Yes, I understand your point

....and it is a commendable one pragmatic to the yankee core. It's just the skate park needs a booster but I guess there's not enough fuel that isn't already watered down to be had from the town that get's lousy gas milage to possibly help on regaining the immediate inertia that could automatically make this park a reality by the summer season. It will happen but it won't this easy I suspect.


Next sentence

You hold the threat of cutting hours out as a cudgel in your argument. Yes it’s lamentable. To have to shave hours, and have to tighten the belt is harsh.
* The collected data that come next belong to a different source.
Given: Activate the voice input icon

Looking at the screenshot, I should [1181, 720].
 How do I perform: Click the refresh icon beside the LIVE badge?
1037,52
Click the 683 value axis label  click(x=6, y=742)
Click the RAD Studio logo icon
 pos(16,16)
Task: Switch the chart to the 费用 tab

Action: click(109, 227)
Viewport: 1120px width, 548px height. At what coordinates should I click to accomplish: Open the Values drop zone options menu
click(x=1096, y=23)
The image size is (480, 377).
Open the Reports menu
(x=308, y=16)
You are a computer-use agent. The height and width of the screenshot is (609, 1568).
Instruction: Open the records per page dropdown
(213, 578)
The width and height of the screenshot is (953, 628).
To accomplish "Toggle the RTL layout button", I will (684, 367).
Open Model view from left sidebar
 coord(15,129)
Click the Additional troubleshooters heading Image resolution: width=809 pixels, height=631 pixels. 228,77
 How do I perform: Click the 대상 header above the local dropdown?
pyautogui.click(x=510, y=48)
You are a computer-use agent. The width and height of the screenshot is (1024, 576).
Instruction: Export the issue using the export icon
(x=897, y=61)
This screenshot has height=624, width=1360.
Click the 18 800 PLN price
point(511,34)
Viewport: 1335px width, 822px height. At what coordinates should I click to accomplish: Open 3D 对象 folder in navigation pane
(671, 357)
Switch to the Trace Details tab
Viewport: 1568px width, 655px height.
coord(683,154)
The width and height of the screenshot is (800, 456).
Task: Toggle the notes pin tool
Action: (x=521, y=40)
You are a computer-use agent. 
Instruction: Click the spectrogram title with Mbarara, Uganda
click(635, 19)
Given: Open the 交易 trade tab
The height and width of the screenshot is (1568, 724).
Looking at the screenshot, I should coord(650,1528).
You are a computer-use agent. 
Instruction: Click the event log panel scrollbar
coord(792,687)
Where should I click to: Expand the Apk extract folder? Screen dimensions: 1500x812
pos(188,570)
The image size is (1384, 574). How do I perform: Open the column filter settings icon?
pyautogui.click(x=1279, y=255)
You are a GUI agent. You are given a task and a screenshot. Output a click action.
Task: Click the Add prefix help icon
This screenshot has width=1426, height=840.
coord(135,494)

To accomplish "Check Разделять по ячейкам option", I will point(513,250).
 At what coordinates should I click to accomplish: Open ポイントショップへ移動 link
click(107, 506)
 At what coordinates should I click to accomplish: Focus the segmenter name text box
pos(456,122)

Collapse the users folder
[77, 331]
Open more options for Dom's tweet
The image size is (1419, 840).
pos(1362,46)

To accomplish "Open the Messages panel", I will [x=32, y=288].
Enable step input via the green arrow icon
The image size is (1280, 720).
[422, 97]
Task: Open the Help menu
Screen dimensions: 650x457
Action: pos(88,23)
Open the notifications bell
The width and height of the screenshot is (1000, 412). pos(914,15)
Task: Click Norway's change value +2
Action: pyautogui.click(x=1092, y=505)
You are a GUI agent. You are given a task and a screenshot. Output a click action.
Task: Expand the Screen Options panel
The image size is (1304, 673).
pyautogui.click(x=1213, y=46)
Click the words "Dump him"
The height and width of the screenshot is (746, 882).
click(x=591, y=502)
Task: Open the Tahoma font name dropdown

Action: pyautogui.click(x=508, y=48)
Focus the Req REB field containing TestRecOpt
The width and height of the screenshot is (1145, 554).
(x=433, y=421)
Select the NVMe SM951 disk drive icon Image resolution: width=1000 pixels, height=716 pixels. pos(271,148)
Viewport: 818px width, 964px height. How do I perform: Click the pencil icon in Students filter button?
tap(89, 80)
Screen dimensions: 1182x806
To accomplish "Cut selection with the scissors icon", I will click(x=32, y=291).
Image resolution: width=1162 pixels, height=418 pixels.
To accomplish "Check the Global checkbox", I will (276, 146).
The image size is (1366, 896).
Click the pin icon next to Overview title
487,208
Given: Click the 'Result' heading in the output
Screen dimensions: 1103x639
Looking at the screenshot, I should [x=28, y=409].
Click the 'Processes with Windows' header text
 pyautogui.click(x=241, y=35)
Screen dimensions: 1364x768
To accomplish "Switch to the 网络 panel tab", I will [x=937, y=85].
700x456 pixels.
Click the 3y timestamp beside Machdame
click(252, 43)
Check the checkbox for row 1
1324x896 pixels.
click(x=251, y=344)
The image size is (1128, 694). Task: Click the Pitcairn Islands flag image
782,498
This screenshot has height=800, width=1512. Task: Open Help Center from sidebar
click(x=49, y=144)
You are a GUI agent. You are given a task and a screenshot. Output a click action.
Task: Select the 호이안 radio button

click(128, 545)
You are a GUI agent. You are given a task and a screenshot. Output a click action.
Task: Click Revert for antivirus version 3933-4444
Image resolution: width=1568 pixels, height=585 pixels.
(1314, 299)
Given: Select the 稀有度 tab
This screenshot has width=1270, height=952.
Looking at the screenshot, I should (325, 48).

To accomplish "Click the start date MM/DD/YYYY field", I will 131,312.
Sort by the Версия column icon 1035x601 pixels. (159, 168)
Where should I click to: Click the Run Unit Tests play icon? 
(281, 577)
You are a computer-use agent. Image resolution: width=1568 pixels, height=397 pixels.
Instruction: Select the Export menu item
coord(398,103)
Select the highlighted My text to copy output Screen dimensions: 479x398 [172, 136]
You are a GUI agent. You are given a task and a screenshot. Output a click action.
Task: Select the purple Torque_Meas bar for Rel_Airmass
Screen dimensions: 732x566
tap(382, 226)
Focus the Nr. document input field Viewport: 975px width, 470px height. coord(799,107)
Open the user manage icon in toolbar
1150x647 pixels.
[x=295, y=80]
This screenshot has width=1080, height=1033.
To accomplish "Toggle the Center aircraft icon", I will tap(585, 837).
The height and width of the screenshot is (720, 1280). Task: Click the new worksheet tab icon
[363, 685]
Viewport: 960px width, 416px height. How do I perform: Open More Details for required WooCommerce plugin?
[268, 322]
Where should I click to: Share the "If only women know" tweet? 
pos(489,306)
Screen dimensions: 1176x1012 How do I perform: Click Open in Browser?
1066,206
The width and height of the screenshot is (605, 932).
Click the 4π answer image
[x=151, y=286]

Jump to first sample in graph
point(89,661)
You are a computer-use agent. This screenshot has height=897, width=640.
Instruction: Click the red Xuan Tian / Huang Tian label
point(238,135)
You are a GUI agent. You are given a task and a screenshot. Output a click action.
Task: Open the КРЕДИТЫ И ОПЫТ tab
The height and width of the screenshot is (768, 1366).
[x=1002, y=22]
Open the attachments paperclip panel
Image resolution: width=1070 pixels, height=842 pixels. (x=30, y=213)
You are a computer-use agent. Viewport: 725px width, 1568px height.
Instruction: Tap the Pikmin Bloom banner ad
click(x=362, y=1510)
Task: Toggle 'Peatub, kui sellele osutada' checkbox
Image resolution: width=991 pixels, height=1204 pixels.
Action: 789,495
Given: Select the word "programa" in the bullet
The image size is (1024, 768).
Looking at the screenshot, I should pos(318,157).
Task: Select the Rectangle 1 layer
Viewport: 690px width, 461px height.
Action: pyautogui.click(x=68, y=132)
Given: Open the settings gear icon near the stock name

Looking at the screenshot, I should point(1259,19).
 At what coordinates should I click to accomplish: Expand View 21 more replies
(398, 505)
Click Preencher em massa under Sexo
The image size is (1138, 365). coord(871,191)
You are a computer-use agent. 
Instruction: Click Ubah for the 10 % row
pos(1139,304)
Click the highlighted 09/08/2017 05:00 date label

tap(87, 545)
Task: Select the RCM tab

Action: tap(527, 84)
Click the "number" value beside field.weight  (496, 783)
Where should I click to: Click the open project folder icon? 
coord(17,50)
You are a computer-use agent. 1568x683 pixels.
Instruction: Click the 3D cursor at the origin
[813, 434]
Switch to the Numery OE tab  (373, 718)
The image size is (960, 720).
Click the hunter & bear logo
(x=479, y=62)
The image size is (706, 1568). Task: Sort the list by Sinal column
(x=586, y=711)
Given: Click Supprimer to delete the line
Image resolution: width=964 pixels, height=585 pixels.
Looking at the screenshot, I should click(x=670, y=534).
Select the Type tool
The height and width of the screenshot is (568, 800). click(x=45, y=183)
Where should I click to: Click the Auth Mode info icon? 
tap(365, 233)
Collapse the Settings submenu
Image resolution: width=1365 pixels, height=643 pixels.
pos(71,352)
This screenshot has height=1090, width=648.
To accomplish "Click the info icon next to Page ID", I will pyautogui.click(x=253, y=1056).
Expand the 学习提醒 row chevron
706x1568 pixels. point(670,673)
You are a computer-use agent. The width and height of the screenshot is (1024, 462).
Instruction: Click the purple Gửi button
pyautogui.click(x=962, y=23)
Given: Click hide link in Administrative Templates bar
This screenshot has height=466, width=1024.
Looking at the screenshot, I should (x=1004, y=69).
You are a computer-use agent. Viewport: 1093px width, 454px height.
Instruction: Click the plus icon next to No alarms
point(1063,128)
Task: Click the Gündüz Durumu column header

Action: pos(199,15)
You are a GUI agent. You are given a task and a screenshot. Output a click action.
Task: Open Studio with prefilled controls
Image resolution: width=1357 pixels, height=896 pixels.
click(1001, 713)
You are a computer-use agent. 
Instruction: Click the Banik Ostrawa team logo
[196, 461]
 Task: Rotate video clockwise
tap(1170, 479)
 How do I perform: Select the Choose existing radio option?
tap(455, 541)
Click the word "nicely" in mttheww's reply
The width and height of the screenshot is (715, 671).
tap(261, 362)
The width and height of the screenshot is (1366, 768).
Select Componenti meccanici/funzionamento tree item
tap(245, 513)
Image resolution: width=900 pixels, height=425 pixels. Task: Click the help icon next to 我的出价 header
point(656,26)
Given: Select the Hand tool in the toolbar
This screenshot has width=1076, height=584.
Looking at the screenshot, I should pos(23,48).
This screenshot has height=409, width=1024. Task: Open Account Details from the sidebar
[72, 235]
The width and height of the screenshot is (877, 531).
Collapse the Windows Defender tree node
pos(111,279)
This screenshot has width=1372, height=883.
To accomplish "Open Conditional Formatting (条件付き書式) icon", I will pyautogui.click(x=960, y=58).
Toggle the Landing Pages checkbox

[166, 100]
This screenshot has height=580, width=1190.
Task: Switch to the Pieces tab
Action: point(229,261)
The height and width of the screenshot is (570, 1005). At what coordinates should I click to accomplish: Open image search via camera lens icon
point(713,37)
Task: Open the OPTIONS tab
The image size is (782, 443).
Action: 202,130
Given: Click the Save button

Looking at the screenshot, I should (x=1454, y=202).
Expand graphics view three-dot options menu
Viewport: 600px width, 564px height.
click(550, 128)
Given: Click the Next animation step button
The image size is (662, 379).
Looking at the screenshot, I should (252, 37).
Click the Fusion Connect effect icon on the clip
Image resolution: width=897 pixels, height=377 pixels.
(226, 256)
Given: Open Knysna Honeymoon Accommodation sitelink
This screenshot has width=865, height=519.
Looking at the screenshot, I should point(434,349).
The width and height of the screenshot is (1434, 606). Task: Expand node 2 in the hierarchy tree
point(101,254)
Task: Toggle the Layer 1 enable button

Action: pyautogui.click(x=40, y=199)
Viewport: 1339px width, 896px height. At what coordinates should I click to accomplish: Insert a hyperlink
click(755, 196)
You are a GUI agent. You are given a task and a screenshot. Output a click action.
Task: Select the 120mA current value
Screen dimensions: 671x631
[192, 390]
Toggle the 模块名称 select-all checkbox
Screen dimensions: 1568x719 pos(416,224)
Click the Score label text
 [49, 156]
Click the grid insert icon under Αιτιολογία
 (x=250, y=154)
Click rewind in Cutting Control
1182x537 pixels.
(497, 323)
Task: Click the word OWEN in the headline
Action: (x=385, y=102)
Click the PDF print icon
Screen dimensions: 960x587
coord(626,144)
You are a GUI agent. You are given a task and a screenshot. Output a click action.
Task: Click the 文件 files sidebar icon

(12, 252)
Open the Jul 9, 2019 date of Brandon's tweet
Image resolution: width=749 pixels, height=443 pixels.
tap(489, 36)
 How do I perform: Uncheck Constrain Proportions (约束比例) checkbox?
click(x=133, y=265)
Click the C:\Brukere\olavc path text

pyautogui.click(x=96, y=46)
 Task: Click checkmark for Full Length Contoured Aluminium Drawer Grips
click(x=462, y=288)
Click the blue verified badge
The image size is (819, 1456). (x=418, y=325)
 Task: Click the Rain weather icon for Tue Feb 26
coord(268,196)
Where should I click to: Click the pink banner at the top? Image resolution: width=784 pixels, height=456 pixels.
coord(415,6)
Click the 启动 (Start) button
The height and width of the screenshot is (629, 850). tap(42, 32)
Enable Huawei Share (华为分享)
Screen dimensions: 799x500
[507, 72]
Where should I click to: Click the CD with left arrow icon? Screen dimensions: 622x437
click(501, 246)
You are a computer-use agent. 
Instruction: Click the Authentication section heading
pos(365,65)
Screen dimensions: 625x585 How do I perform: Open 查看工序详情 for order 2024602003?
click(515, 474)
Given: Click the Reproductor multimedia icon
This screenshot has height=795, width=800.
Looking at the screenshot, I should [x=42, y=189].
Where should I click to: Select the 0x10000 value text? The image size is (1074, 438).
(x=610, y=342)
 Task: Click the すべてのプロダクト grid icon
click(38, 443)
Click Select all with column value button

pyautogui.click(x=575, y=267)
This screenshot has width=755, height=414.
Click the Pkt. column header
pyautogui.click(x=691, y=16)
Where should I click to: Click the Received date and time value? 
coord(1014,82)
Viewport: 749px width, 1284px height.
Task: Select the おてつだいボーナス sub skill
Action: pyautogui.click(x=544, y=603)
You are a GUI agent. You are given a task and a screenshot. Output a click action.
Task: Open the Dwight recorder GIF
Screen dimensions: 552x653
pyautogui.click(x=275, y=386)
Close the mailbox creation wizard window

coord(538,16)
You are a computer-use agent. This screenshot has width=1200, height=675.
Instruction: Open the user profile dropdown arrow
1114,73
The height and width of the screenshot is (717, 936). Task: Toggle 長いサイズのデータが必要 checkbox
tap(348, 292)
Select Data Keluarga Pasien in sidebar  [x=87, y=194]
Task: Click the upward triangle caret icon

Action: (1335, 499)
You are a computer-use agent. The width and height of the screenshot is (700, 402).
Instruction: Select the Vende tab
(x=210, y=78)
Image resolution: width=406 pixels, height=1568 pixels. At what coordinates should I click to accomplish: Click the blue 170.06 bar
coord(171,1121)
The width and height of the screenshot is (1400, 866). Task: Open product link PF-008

Having just had my position excised from the town school budget, my employment eliminated after more years of service than I’ve been trying to get a park here, I do know the agony of it. (fyi-the first phases began in the previous century.) Yet despite my defenestration, I'm still in favor of spending -one-one hundredth of what we're putting into the police station- to get this done.

Going back four iterations with this, and though there never was a deal for the town "to pay for the park", it’s always been series of swells that come and go with differing terms and prospects. And arguably, now more people know about the benefits than ever before.

There’s an actual as well as symbolic value to this motion to re-allocate funds. If any Rep was bold enough to bring an amendment forward- call the motion the ‘skate rider’- I’d be very curious to see how a body that has twice before ratified plans to move forward, would vote.


At the Very Least

At the very least the money should be put aside for the Skating Rink or let the P&R Dept. decide (skate park or pool repair), but if you believe in robbing Poor Peter to pay Privileged Paul off or making it as easy as stealing a sucker out of the puckered mouth of a baby (not that I condone giving candy to infants) and replacing it with a soured pacifier when nobody's looking and the baby doesn't cry, then it works, but sets a poor precedent.

In principle ( although over simplified) it would be like rewarding your young daughter who has carelessly spent her entire months allowance in the first week to add to her beanie baby collection and comes back asking for more because she suddenly finds herself depleted for school supplies, you proceed by then reducing her siblings allowance amounts who do not have such collections and have been accountable saving their extra money to donate to the skate park. In my opinion the money should remain were it was responsibly self generated and stay credited in that location.


"pennies from heaven"....please....

I got to agree with you here Rosa Bonheur.


Whether it's $300,000 or

Whether it's $300,000 or $30,000 the point is that this is the sort of thinking that will send us over the edge because everyone has their pet project and at some point we have to stop.

It is this constant breaking down of projects so they look do-able and then forging ahead time after time after time that has created a tax base that is one of the highest in the nation in a state with a static if not one of the slowest growing economies. It's not that putting that $300,000 back will make all that much of a dent, it's the principle that we need to stop NOW and take a much more prudent and careful approach to projects. I believe there is already a way for anyone who supports the skatepark to make donations and people have donated.

But if you want to look at it your way, let's say there's no way to stop the $14+ million police/fire station project. We put into effect the 1% tax which is supposedly going to garner $600,000 a year. We add that $300,000 to it and you have the first $1 million covered right there. Now I don't think that is the best solution for the project, but considering that the governor just stated that school taxes will have to rise substantially again next year, it would certainly help take some of the burden off of property owners and also renters who will see the tax increases passed along in their rents.